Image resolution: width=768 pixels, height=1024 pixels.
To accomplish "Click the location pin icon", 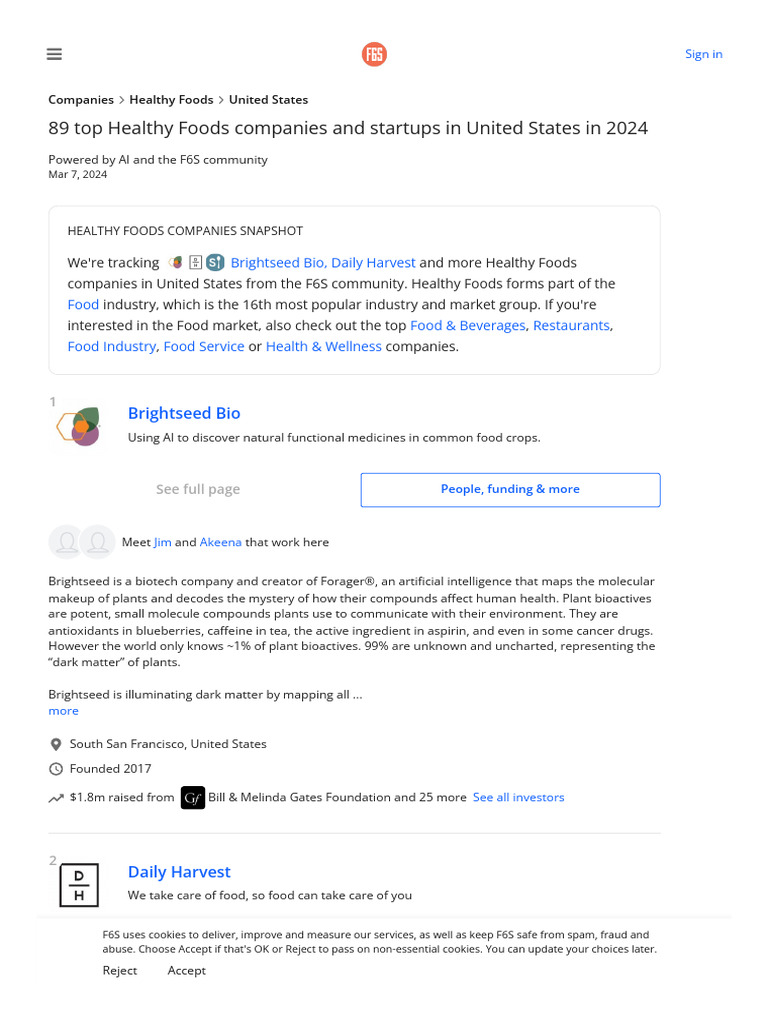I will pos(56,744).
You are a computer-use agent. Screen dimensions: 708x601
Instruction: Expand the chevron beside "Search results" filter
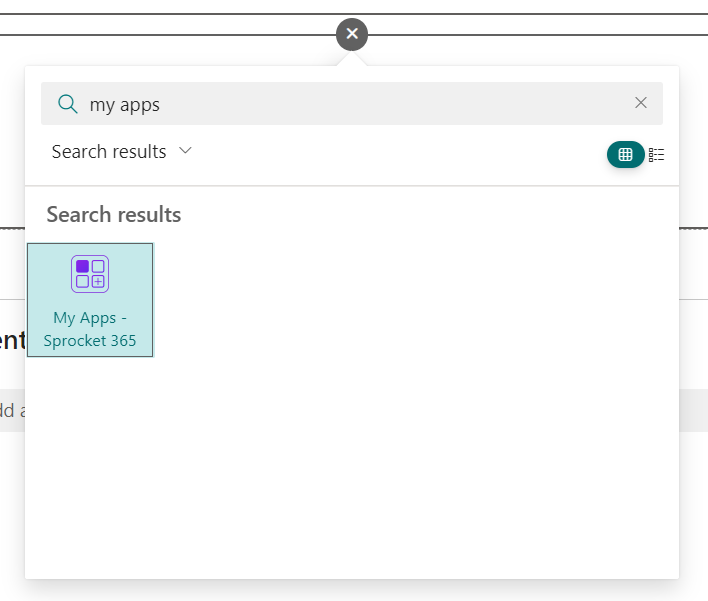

---

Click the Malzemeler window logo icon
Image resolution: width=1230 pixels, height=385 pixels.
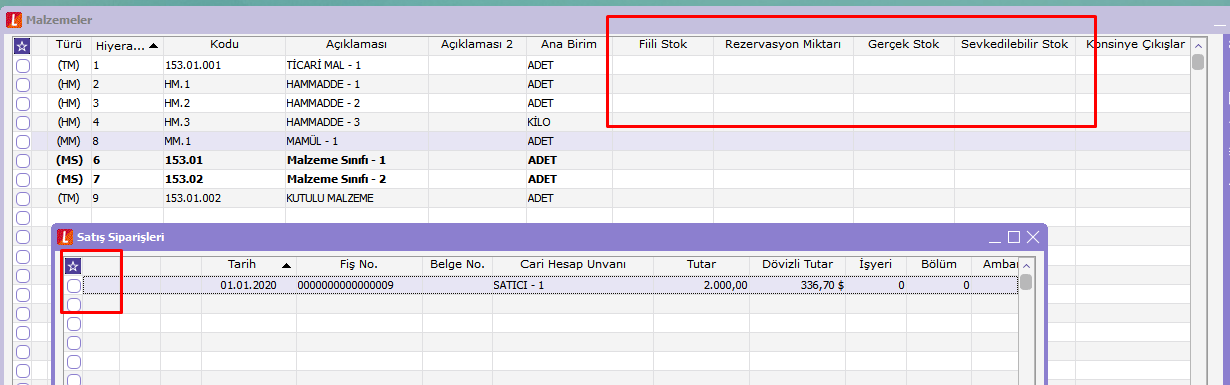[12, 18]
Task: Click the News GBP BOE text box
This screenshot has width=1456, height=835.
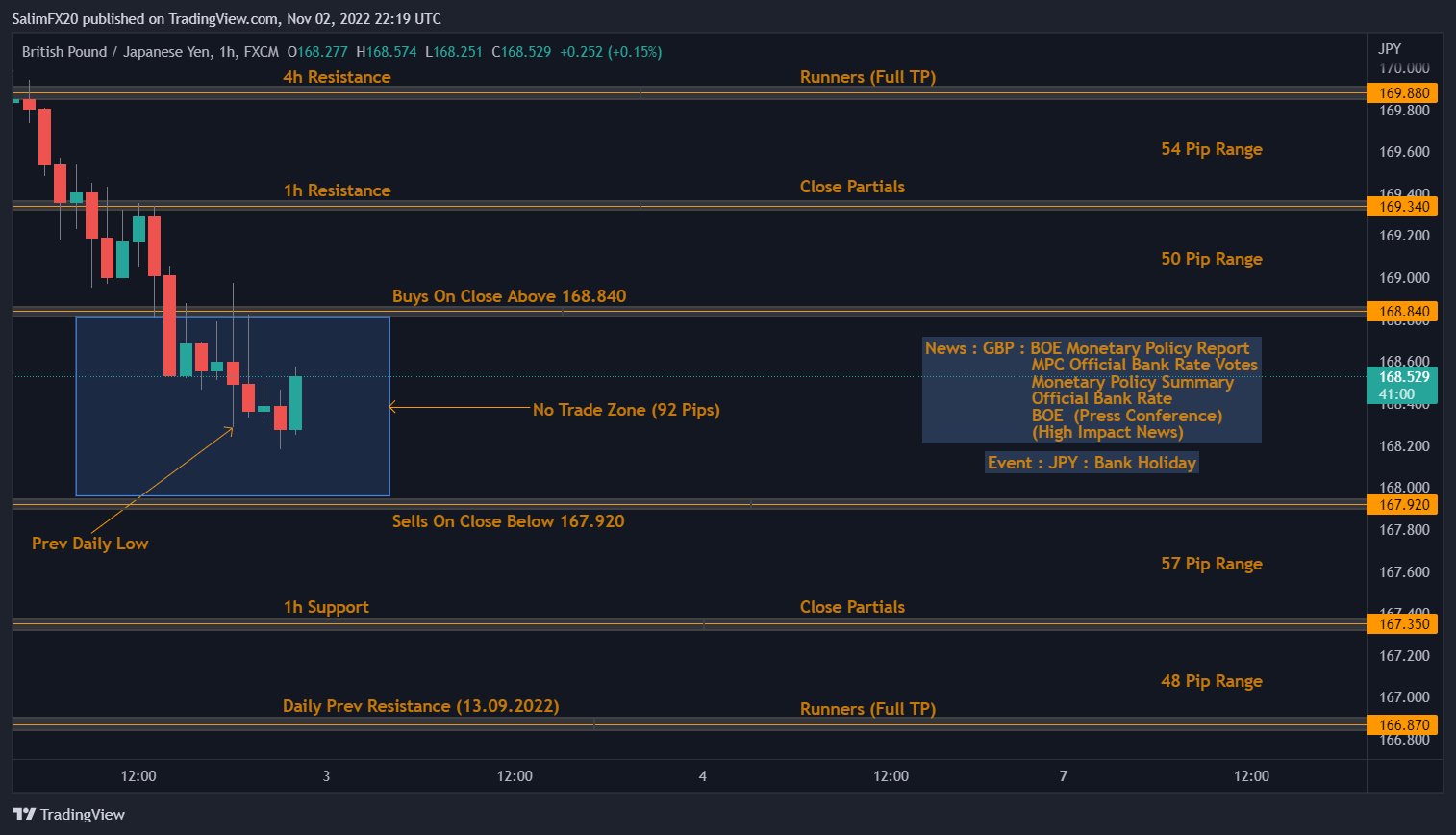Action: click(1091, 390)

...

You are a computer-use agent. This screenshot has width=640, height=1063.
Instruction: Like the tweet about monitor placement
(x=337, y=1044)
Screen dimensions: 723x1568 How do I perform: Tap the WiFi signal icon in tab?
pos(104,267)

Problem statement: Output each line of the listing above that has "computer".

Solution to this problem:
You are a computer-use agent. Screen dimensions: 708x601
You are a computer-use agent. This screenshot has width=640, height=1063.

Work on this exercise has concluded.